For those of you shooting your images in JPG, and not Raw, you can definitely learn about histograms from this article, and pick up a few tips on how to improve your images, but you may learn more by learning how to adjust contrast like a pro specifically for non-Camera Raw files. All other readers, keep on going to pick up some simple tips on how to improve your photos.

The Shape Of Bad Histograms, and How to Improve Them

This shot is completely disappointing. Obviously, this was published to get the details of the sky, but the shadows of almost every image are ruined. Look at the histogram to see what needs to be changed to improve the image.



In this case, you can see that the largest spike is in the leftmost (darkest) area. These largest spikes represent most of the tones in the image. There are some spikes in the midtones to emphasize the range, but they are lighter in comparison.



Later some serious RAW file edits were made and our photos changed from unusable to pretty good. Let's see how the histogram changed.



Histograms aren't a perfect example of a textbook because of the distorted exposure, but they're pretty good for shots that fail completely. Only one image can be pushed so far. Anyway, at this point, there are no incredibly obvious problems with the image. It has a full tonal range from dark to light and has succeeded in preserving detail and color in most of the image. For reference, we have achieved most of this dramatic change by adjusting the "Auxiliary Light" slider to a dramatic and very high setting. Many tweaks have been made to the image, which was the key to bringing out the shadow details.



The second image, which was clearly exposed to grab the shadows, whitened the girl's skin, ruined the details of her highlights, and dropped all the dark details to near midtones. I did. Let's take a closer look at the histogram.



Wow. There is no darkness (on the left) and the highlights are concentrated (on the right). The image also looks almost flat. You need to add a better range of value and see if you can bring out the beauty of this photo.



By doing some work with the RAW file, you can bring out the full and rich darkness while preserving the highlight details. The shadows from her umbrella feel cooler, and the light from the sun still creates great highlights on her pale skin. The only difference is that she isn't shining.

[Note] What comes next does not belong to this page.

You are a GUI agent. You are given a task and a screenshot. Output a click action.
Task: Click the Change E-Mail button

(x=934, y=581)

The first good step in a Camera Raw file that is overexposed and lacks highlight details is to adjust the exposure slider first. In this example, we first stopped the whole thing (enter –1.0 in the exposure box). This will start shifting the entire range of values ​​towards the darker edge of the histogram (to the left). From there, adjust the contrast (I've removed a lot of it here) and add a lot of black to the image to bring out the darker colors from the hair without losing all the details.
In this case, we are focusing the tone in the dark areas for a reason. These darkness pops really white highlights and creates a great focus along the face and neck. There is plenty of room for personal choice and clever decisions.

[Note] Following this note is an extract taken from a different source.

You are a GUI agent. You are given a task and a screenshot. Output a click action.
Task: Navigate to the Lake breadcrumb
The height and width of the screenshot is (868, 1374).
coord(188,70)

Taking a Good Exposure One Step Further



You may not have a complete histogram of the great range of bright, dark, and halftones, but this image is reasonably exposed. But at a glance, even if the image is more or less okay, you can improve the harsh quality of shadows and add details very easily.

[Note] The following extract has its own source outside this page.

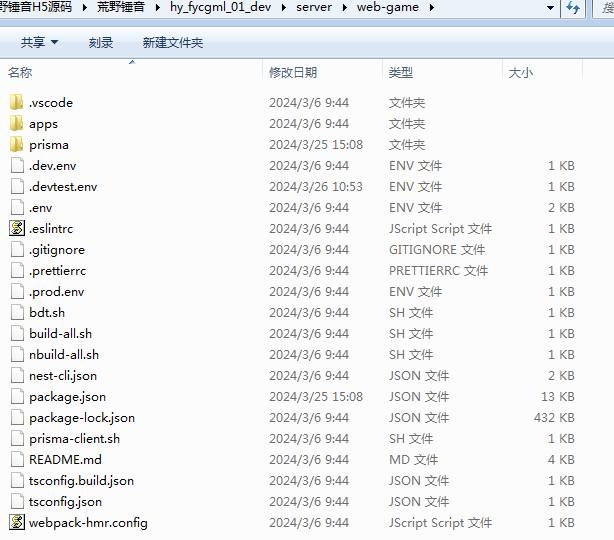
Task: Sort files by 修改日期 column header
Action: (293, 73)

Adding a half-stop to your exposure improves underexposed shadows, adds great highlights to your skin, and gives you a bright sunlight look. You can adjust the Black slider to move the shadow to a point that barely touches black on the left side of the histogram, while preserving the details of all the different shadow areas. By making some artistic changes to "contrast" and "clarity", our image is already improved over a rational and decent image.